Aim of the task:
Locate every line in the records below that contains the word "Click" and copy each of those lines.

Records to use:
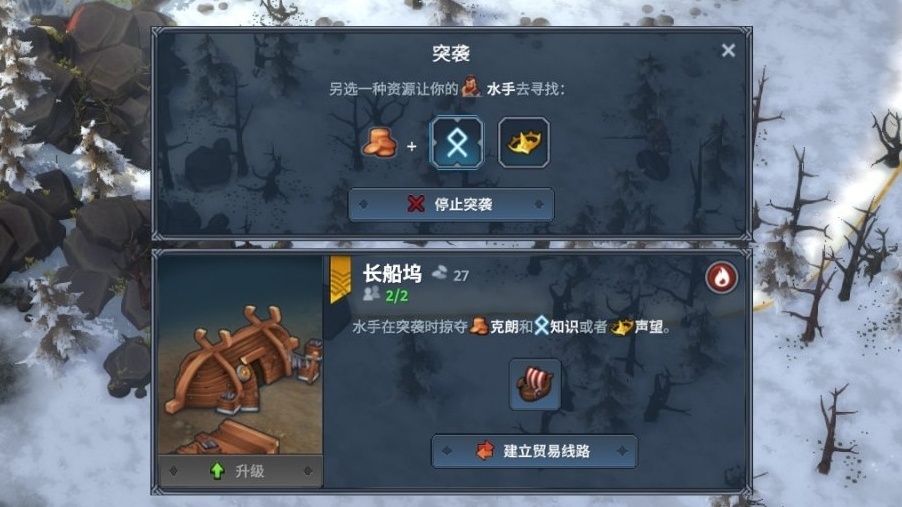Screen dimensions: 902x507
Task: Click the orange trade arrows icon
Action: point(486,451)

--

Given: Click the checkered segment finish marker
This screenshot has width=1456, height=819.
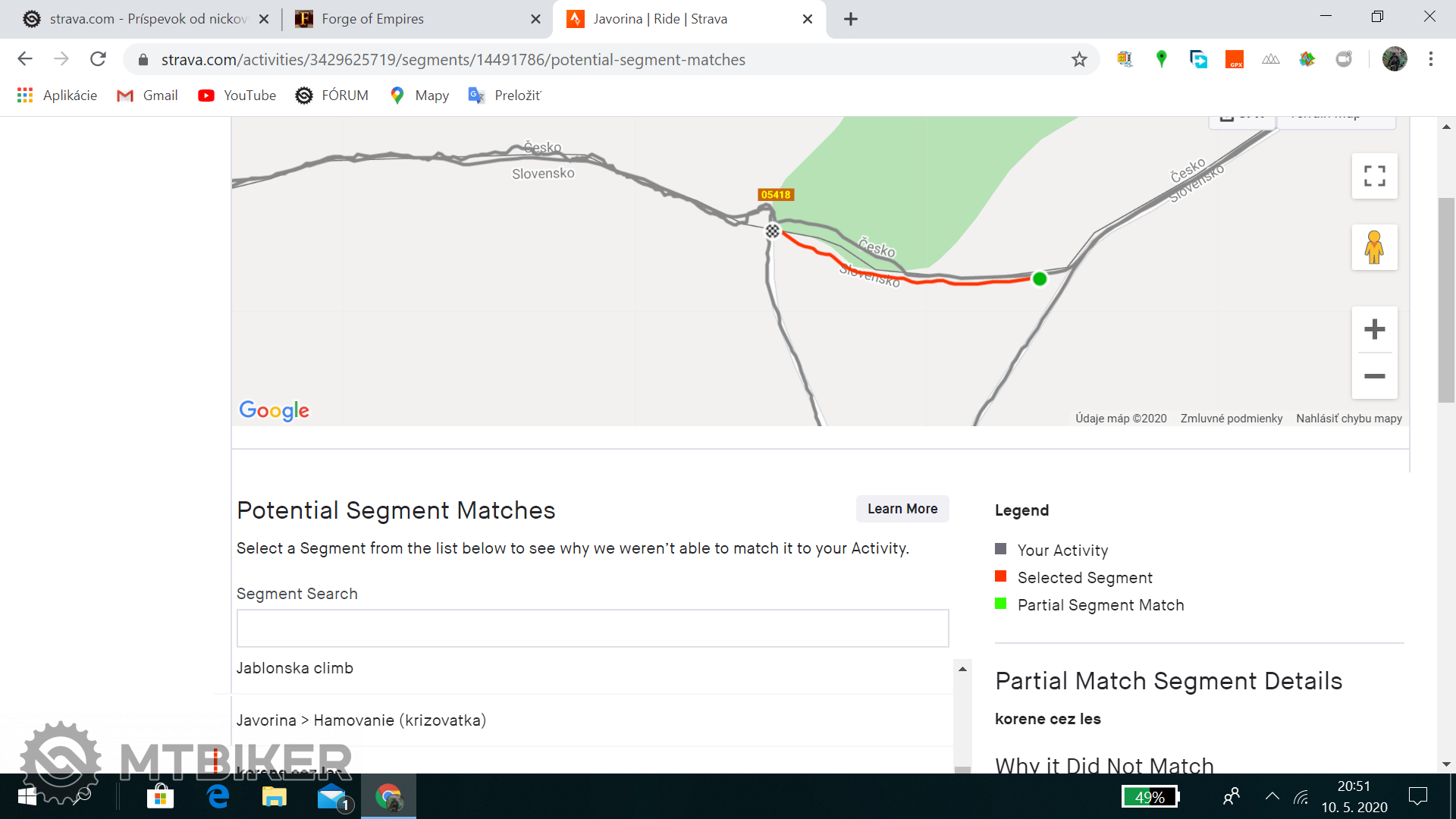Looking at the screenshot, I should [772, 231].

==

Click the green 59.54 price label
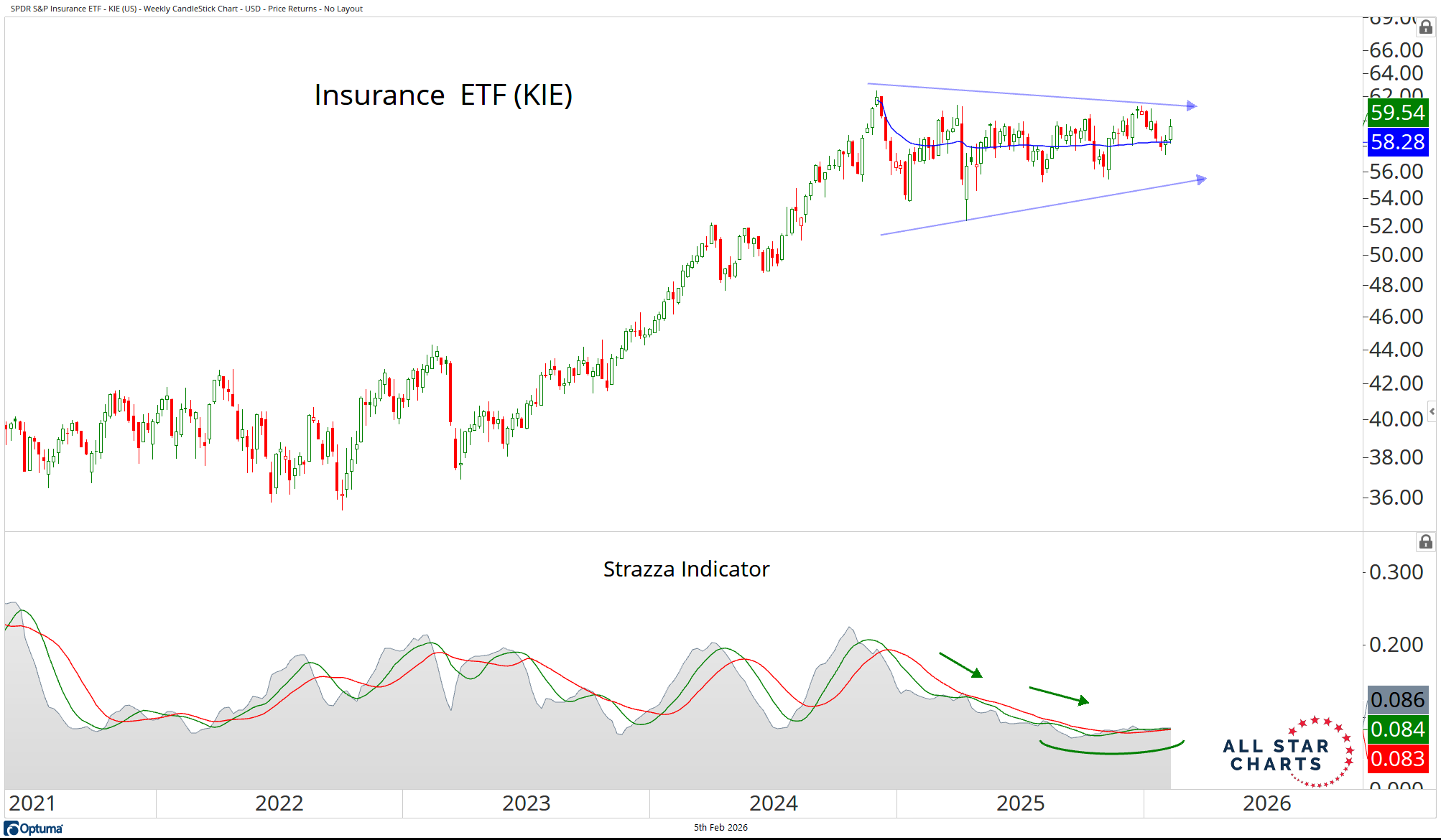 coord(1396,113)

Solution to this problem:
Task: Click the orange trade arrows icon
Given: Click the checkered segment finish marker
Click the green 59.54 price label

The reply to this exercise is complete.